Ajten Pllana: Ooh, what I learned, what I learned. Many things (laughs) I learned even through 80 years, 80 (laughs) years of life. To know how to fight for life. If you can, but I’m not a fighter, I’m not like that, and sometimes I think if I had studied more, and if I had that, but again it’s good like this too, right. What else, nothing more concrete than what I was able to achieve, no. I think I’m content with the profession that I chose. I think it’s one of the most noble professions, most valuable even although some, some don’t appreciate it. But being a teacher, working to enlighten three hundred or more kids, it’s something big, something valuable and so on.
Then my kids have achieved a lot, we live a normal life, nothing more. We don’t have megalomaniacal goals to get rich; normal, just a normal life how an intellectual can live it, like this. I traveled the world enough, there, there I saw, I… It could be better, better things could have happened, but I’m not preoccupied, I’m content.
Kaltrina Krasniqi: From your close family, your sisters and brothers, who is left?
Ajten Pllana: I have a brother, a sister, and two brothers that are now both retired. I have their picture in the book. Even the youngest one has retired. He was a journ… albanologist, he worked as a journalist at the Pristina Radio Television. His wife is also an albanologist-journalist, but, when the television station closed, they had to go back to Skopje. They had their children here, two children, and another girl there. So my brother retired a year ago. They took their first steps in Pristina and they have a very nice family.
The other brother that is alive, he is a lawyer and retired. He translates a lot of books of value from Turkish into Macedonian and from Macedonian into Turkish. My big brother, he was the backbone of the family, he died when he was 64, 74 years old. He was a lawyer, he was a political prisoner. The other one was the cyclist, he also died four or five years ago. When I go there [to Skopje], I miss my brothers… Because we, my father didn’t have siblings, my mother was from Presevo living in Skopje. So we didn’t have relatives there.
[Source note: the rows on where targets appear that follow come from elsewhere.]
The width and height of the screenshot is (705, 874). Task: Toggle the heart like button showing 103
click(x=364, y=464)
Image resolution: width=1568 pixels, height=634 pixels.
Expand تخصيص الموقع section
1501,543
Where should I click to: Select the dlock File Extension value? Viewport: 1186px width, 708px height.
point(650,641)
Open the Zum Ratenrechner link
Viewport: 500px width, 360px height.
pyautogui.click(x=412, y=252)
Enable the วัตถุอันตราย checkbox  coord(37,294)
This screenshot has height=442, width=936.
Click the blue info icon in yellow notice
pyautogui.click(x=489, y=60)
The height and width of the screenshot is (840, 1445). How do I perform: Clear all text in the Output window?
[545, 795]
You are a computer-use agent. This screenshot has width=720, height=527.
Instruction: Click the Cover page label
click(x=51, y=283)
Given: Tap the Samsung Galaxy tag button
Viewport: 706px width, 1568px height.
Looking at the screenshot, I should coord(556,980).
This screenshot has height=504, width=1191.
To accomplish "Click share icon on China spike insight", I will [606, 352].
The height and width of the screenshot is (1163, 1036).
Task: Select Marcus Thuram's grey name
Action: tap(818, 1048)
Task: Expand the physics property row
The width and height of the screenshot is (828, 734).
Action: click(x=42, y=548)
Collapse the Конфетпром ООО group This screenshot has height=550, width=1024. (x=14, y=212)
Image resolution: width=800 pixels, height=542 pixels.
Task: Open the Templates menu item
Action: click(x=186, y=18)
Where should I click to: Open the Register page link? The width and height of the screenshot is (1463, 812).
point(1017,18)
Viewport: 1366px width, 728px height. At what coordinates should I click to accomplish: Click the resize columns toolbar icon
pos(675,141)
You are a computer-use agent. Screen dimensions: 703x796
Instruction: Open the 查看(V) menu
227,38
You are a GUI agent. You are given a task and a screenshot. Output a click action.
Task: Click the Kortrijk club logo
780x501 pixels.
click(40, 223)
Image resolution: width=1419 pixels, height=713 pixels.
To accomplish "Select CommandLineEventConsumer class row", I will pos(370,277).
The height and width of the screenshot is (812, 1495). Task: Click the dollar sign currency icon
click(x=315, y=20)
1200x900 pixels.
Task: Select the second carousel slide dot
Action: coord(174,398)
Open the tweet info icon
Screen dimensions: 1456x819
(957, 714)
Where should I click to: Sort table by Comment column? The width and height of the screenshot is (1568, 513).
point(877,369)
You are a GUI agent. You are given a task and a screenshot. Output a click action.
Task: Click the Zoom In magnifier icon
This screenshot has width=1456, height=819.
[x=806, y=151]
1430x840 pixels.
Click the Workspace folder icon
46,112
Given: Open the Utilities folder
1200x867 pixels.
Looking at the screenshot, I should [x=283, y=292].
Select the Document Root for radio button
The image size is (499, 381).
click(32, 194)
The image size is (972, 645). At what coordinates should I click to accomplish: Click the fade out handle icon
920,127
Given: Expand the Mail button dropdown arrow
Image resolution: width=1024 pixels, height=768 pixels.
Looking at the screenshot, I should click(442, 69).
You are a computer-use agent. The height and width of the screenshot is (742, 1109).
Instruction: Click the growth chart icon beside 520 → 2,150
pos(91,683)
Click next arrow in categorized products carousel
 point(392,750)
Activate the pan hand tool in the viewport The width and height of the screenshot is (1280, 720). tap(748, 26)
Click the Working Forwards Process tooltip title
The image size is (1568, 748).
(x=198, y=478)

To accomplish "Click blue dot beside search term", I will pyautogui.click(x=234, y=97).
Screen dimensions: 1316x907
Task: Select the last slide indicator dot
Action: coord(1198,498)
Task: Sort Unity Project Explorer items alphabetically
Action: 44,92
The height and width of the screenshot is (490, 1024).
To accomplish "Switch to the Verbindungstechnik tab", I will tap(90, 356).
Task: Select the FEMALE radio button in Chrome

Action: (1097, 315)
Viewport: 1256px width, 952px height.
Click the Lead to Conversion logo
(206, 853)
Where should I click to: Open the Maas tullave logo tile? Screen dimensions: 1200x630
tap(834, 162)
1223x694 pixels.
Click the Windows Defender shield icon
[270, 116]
My father had an old uncle with a daughter and he died in ‘54, he didn’t leave, he only left his daughter behind. And she later got married and studied French. We were very lonely in Skopje, to say, like a single tree in the desert. But the family expanded with all the children, and now the children of the children, and so on. I go there, they come here to visit, and life goes on.
Kaltrina Krasniqi: Once more, so it is more accurate. You were born in 1938, right?
Ajten Pllana: ‘38, yes.
Kaltrina Krasniqi: Okay, thank you so much, it was a pleasure talking to you.
Ajten Pllana: Thank you for the time and interest.
Kaltrina Krasniqi: It was so much fun, it was so much fun, thank you so much.
Ajten Pllana: Really? Thank you, thank you.